Step 2: Problem: No Heat At All
Suppose your defroster grid doesn’t work at all. First, check the obvious: Is the fuse okay? Defroster grids draw a lot of current (10 to 20 amps), and if the fuse is undersize, it won’t last. If the fuse doesn’t look blown, check with your voltmeter—with the key on and the defroster on, you should see 12 volts at both fuse terminals.
If the voltage is fine, the problem is somewhere in the wiring or at the grid. Check the connections from the wiring harness to the grid. It’s easy for the terminals at the grid to become damaged. Generally, the tab that’s attached to the glass breaks off, leaving you with a dangling wire and no way to reattach it. You have two repair options here: soldering and gluing.
If you know how to solder and have a high-capacity soldering iron or gun, solder the tab back on. It may take a third hand to hold the tab against the grid while you solder it. There’s usually a metal strip laid on the glass under the silk-screening. Clean the surfaces with alcohol and use 60-40 rosin-core solder. Work fast, because excess heat may crack the glass.
If you aren’t confident about your soldering skills, or aren’t ready to take a chance on cracking an expensive piece of glass, there’s another way.

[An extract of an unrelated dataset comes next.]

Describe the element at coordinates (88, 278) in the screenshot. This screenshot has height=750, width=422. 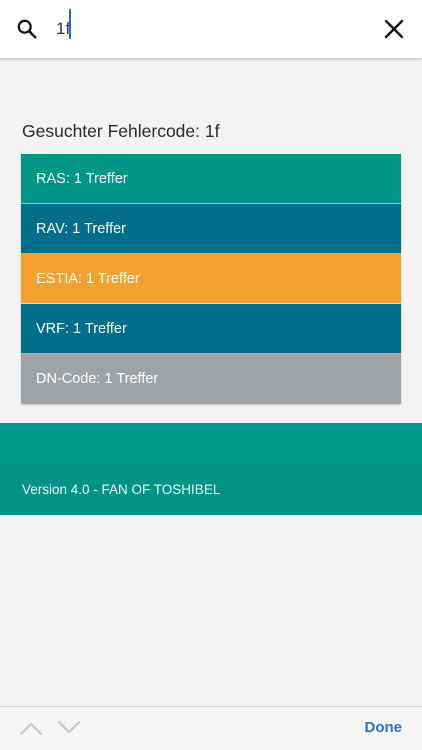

The dealership and most auto parts stores can sell you a special electrically conductive epoxy to bond the tab back on. If it’s wintertime, you’ll need to work in a heated garage, and have the vehicle inside long enough for it to warm up to at least 65˚ F.
Again, clean the area with alcohol. Mask the glass with tape to keep from getting epoxy smeared on it. Mix up a sparing amount of epoxy and hardener. Put some epoxy on the tab, and use an ice pick to hold it in place for the 10 minutes or so it will take for the epoxy to harden. You can use a wooden stick or the end of your dampened finger to smear the epoxy within a minute or two of application to improve the cosmetics of the repair. Although the epoxy will set up rapidly, don’t attempt to reattach the wiring until it’s had 24 hours at 65˚ F or more to cure and achieve its full strength. The repair will never be as strong as the original wire, so you’ll need to be particularly careful not to damage it in the future.